GENETIC ALGORITHM-BASED PROPORTIONAL DERIVATIVE CONTROLLER FOR THE DEVELOPMENT OF ACTIVE SUSPENSION SYSTEM

Abstract

Suspension system design plays an important role in improving passenger ride comfort. Traditionally automotive suspension designs have been a compromise between the three conflicting criteria of passenger comfort, suspension travel and road holding ability. Demands for better ride comfort and controllability of road vehicles like passenger cars have motivated to develop new type of suspension systems like active suspension. Ride comfort is directly related to the acceleration sensed by passengers when traveling on a rough road. Road holding ability is associated with the contact forces of the tires and the road surface. These contact forces are assumed to depend linearly on the tire deflection. Suspension travel refers to the relative displacement between the sprung and the unsprung masses. The present work aims at developing an active suspension for the quarter car model of a passenger car to improve its performance by using a proportional derivative (PD) controller in a closed loop circuit with suspension travel as feedback.
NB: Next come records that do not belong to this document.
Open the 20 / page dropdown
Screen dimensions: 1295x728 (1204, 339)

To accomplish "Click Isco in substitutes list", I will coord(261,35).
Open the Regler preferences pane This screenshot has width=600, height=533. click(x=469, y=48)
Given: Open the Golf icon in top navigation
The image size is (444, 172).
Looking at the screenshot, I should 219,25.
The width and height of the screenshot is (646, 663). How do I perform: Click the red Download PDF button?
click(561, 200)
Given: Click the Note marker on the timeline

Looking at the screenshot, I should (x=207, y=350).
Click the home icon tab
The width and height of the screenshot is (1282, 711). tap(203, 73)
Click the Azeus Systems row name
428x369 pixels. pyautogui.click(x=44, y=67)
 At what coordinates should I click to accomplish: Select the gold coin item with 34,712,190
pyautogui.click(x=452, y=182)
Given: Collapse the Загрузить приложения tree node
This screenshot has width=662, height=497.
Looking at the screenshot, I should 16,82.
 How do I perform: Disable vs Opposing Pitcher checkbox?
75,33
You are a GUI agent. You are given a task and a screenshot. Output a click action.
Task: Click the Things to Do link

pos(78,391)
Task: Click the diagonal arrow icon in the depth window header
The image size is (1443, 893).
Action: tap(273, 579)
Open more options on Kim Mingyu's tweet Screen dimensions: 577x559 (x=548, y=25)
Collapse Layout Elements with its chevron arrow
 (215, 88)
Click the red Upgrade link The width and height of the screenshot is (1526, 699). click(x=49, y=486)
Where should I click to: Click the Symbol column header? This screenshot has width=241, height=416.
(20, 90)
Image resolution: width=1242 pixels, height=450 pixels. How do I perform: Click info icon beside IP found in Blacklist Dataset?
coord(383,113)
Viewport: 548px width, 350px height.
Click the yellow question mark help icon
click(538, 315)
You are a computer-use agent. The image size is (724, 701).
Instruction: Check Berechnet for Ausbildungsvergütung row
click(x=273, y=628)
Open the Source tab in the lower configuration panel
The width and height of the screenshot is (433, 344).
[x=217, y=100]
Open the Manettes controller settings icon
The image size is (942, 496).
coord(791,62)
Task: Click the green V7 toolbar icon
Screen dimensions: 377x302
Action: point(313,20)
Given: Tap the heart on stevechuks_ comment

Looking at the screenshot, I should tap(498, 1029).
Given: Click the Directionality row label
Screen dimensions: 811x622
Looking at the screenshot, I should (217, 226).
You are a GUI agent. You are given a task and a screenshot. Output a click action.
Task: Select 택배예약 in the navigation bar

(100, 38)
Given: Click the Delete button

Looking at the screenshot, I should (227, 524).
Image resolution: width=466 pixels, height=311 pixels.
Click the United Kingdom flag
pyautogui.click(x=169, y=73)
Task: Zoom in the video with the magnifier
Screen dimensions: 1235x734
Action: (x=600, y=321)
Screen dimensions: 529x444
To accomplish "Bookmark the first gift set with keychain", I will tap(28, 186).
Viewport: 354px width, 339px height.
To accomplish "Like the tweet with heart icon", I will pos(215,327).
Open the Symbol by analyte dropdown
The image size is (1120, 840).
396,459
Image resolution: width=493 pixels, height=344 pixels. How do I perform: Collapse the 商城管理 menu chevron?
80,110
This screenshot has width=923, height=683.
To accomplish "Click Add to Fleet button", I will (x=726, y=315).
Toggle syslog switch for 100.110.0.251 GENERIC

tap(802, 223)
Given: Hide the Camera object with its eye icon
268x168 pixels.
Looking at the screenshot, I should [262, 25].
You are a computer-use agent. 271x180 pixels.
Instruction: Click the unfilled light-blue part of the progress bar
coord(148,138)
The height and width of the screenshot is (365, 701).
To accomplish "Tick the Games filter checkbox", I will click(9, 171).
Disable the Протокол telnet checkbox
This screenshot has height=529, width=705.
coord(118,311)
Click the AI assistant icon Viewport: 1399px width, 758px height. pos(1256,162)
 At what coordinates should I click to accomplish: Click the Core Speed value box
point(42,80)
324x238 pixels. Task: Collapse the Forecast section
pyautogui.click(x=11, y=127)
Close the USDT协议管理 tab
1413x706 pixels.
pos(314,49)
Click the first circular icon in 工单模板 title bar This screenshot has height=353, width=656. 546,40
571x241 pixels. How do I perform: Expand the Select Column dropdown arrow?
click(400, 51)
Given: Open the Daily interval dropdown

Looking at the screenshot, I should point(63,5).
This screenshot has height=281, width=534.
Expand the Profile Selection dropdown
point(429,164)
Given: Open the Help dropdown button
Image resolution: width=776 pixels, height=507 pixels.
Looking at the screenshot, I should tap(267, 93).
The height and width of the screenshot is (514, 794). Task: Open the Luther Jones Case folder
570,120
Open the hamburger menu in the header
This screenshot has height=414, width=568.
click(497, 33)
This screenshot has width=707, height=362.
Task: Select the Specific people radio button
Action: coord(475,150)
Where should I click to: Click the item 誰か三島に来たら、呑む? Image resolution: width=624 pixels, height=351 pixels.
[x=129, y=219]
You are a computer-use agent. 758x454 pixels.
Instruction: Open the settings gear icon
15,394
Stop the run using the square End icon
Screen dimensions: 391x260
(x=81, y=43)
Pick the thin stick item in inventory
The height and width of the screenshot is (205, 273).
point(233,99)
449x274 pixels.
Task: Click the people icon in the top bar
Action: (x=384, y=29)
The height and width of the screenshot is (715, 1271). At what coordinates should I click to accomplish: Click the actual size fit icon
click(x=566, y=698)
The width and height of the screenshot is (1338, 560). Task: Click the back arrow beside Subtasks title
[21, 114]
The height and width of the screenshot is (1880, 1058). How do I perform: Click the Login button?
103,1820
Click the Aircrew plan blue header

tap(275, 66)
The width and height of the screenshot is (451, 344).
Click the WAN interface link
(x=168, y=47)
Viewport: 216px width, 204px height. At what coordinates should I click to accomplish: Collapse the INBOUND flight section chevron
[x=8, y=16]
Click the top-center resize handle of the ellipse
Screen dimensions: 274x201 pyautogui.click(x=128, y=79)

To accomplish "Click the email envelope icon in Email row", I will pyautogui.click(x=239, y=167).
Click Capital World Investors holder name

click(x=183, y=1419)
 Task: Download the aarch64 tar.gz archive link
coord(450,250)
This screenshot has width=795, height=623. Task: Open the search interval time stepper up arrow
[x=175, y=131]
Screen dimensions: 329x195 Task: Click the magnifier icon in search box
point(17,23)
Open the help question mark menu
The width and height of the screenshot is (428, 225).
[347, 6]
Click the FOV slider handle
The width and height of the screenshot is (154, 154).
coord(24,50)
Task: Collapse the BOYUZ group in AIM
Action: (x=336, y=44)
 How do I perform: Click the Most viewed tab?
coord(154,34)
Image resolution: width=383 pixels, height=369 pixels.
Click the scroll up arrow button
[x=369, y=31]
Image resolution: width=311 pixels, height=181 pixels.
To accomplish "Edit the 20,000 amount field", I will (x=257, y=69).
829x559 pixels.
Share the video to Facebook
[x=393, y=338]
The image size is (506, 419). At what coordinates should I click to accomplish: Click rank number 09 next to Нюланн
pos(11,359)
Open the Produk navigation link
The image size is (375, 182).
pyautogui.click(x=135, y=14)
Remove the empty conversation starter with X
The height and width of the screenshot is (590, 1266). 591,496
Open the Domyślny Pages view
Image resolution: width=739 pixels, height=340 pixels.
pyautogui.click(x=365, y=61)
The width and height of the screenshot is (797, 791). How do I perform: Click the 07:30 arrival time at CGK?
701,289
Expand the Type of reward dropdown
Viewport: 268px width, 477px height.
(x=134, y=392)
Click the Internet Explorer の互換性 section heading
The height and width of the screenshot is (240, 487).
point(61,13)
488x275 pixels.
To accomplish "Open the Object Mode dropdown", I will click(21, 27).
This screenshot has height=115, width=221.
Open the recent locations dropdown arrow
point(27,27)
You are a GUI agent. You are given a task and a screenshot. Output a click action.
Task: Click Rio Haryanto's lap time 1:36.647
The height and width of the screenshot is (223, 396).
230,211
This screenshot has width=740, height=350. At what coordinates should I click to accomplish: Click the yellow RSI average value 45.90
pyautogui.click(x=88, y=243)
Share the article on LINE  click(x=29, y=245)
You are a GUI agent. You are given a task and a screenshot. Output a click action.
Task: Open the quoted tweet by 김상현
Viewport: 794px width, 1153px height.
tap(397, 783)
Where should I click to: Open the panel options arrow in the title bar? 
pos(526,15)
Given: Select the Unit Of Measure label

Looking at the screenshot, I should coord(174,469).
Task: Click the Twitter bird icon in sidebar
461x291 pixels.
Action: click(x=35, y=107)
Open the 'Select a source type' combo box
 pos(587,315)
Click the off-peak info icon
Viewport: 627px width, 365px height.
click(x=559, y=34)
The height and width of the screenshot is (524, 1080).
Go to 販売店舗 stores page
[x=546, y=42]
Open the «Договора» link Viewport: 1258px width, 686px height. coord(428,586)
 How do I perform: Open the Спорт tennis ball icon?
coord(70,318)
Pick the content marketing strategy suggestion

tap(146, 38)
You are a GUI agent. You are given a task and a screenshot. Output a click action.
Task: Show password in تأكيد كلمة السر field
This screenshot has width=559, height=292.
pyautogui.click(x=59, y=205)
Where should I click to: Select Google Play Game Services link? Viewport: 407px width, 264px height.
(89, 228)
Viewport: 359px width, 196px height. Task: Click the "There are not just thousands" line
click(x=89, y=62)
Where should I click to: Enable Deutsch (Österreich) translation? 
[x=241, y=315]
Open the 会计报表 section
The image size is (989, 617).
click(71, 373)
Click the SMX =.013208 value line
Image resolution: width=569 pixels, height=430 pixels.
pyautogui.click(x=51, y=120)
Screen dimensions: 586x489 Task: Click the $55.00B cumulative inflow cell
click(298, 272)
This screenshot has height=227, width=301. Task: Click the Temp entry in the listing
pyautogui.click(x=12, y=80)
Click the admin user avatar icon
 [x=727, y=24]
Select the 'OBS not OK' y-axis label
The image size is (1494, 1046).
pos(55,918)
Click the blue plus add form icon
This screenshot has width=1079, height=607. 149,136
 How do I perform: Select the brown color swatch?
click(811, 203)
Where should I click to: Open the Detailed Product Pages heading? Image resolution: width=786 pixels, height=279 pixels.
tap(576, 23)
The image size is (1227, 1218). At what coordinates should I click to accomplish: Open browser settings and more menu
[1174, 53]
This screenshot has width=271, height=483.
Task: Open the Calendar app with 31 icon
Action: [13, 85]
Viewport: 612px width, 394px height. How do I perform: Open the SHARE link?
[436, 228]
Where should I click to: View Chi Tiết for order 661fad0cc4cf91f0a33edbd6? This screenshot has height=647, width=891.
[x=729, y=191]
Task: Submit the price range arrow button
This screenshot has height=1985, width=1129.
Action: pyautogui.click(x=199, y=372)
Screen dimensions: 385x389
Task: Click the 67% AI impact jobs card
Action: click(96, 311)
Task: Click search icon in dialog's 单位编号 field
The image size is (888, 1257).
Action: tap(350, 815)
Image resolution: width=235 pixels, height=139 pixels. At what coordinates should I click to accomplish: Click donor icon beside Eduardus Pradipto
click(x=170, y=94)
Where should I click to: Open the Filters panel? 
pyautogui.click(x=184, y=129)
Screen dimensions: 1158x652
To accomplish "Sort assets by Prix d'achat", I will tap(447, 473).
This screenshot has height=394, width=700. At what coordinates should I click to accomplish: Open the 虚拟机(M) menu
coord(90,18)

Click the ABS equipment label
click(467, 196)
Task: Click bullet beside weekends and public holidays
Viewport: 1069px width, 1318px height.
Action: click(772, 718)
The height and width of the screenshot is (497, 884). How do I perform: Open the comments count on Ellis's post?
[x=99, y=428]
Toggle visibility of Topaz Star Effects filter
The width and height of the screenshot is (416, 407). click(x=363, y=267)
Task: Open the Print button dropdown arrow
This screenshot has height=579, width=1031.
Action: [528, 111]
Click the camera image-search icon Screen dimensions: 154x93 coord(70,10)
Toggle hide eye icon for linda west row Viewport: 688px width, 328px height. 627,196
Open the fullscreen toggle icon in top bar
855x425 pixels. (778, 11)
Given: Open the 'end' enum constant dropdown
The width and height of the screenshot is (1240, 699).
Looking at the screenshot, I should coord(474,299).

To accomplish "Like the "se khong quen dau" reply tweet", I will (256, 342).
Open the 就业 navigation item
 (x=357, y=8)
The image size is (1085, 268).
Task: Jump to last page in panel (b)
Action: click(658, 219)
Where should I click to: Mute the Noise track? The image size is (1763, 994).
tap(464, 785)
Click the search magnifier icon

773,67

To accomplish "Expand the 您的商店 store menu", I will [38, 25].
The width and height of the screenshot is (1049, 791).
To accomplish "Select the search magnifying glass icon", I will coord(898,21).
In PD controller the proportional term provides inputs that correct for “current” errors. Derivative term provides “anticipation” of upcoming changes. The controller design deals with the selection of the parameters proportional and derivative gain (Kp, Kd). These gain values have been optimized to minimize the sprung mass acceleration using genetic algorithm with the constraints of suspension travel and tire deflection. To verify the per-formance of active suspension system we simulated the resulting closed loop system for a sinusoidal, step and random road profile using MATLAB and compared the active suspension with passive suspension. The results show that the performance of the active system has improved as both the peak overshoot of sprung mass acceleration, suspension travel and tire deflection have reduced compared to passive system.